Émilien Lafrance (September 6, 1911 - October 21, 1977) was a Canadian politician, cabinet minister and a five-term Member of the National Assembly of Quebec.

==Background==
Lafrance was born in 1911 in the Quebec town of Danville. He studied at Séminaire Saint-Charles-Borromée in Sherbrooke and Collège Sacré-Cœur in Victoriaville.

He married his wife Géraldine Langlois in Magog in 1942. Together, he and Langlois had five children. In a 2010 interview with Le Devoir, Madame Langlois said that her husband tried to avoid talking politics at home, especially due to their disagreements on Quebec sovereignty.

==Early politics==
Lafrance was politically involved long before his first election to the National Assembly. He served as a local organizer for Action libérale nationale in the 1935 election and ran as a member of the Bloc populaire in the riding of Richmond—Wolfe in the 1945 federal election, coming in a distant second to the local Liberal candidate. Between his federal loss in 1945 and his provincial victory in 1952, he served on the school-board in his hometown of Danville, later becoming the chairman.

==Member of the National Assembly==
Lafrance was elected to the National Assembly in the 1952 Quebec election as a member for Richmond.
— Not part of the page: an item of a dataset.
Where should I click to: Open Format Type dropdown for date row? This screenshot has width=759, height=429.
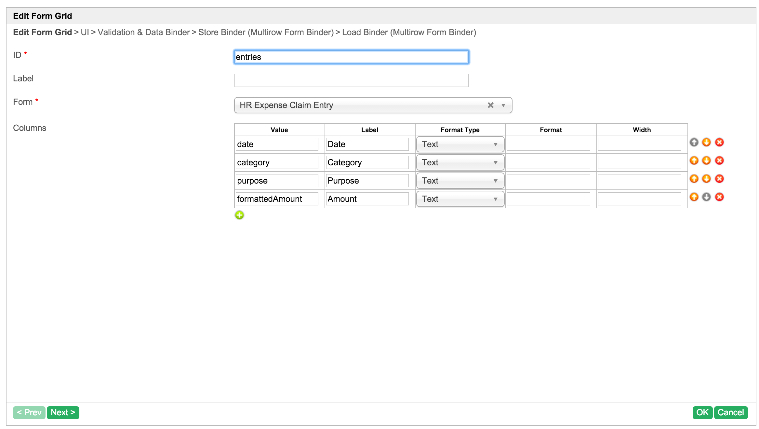460,144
As a member of the opposition during Maurice Duplessis' time as Premier, he served as the party's deputy whip, and later its chief whip.

When Jean Lesage led the Liberal Party to victory in the 1960 election, Lafrance became Minister of Social Welfare, and later Minister of Family and Welfare in the Lesage Government.
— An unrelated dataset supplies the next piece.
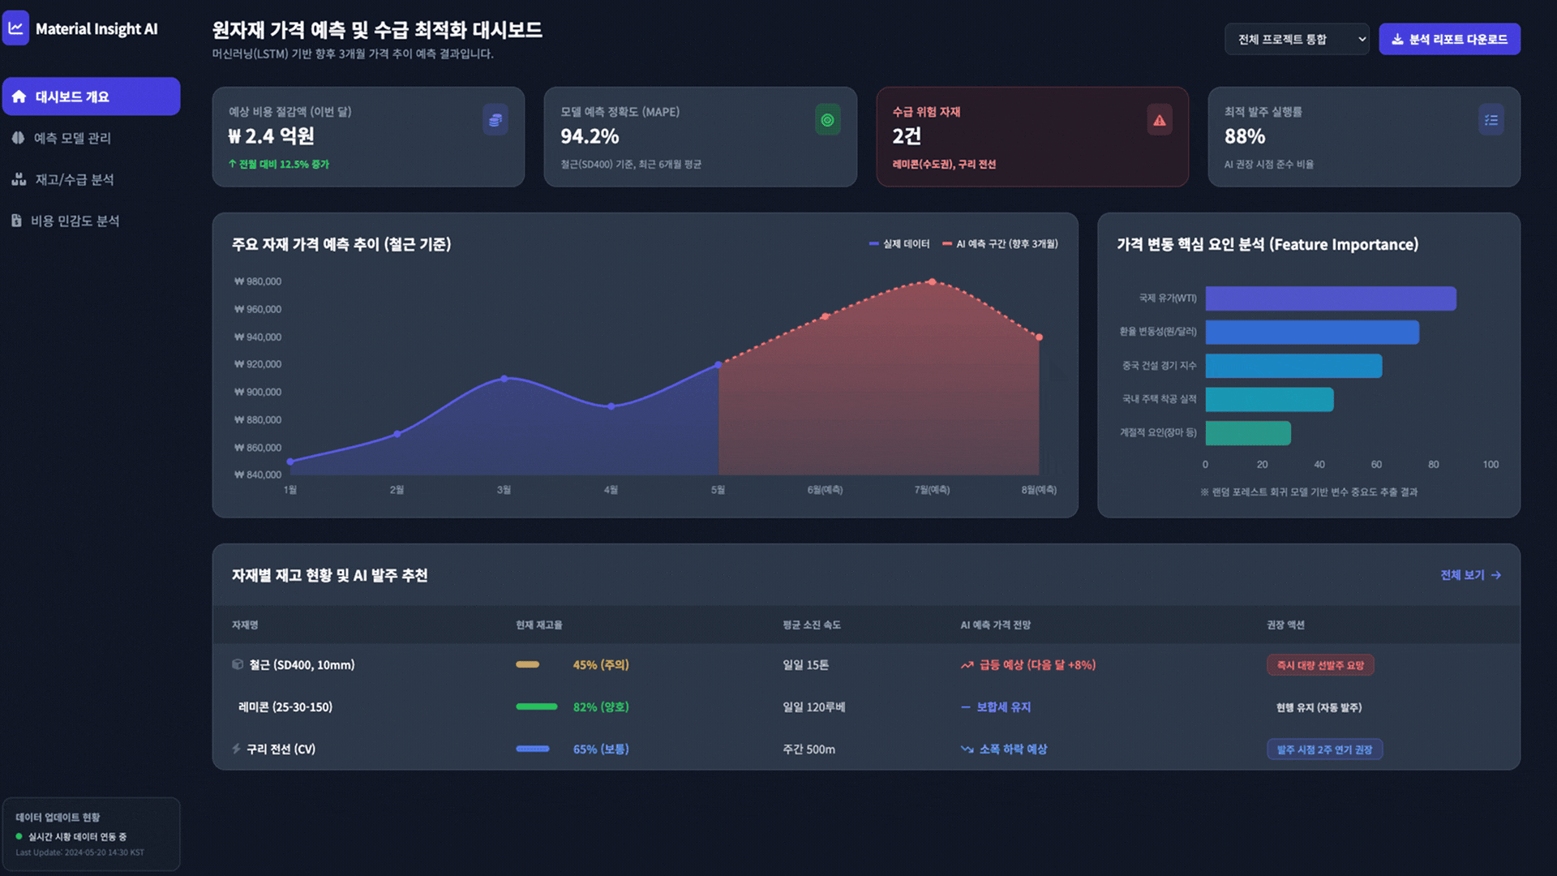Viewport: 1557px width, 876px height.
Task: Open the 대시보드 개요 menu item
Action: tap(91, 97)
Lafrance played an interesting role in the politics of marijuana and other drugs in Quebec. During debate on the creation of OPTAT (the Office of Prevention and Treatment of Alcoholism and the other Toxicomanias), Lafrance relied on research of the day to suggest that alcoholism was a disease, rather than a vice, like some of his other colleagues suggested. Additionally, Lafrance suggested that not only was drug use and alcoholism not specifically a problem with school-age children, but was instead indicative of larger social problems within the community.
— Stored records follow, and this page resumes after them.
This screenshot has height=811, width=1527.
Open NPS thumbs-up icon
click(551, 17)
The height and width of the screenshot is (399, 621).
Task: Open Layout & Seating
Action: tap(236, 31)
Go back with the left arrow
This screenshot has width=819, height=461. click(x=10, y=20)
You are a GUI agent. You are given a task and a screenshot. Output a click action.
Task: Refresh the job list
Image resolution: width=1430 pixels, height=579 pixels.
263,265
Lafrance did not run in the 1970 election, and was replaced by Yvon Brochu.

==Later life==

After his retirement from the National Assembly, Lafrance continued to be involved in the community, serving on the Asbestos Regional School Board (Commission scolaire de l'Asbesterie) until 1976, and was an active member in the Knights of Columbus, the local chamber of commerce, and the Société Saint-Jean-Baptiste.

Lafrance received an honorary doctorate in social sciences from Université de Sherbrooke in 1962.

Émilien Lafrance died on October 21, 1977, near Lac Memphrémagog. He was buried in Danville, in the cemetery of Saint-Anne's Parish.

== Post life Merits and honours ==
He was inducted into the Danville select club, 3rd edit, on October 20, 2016.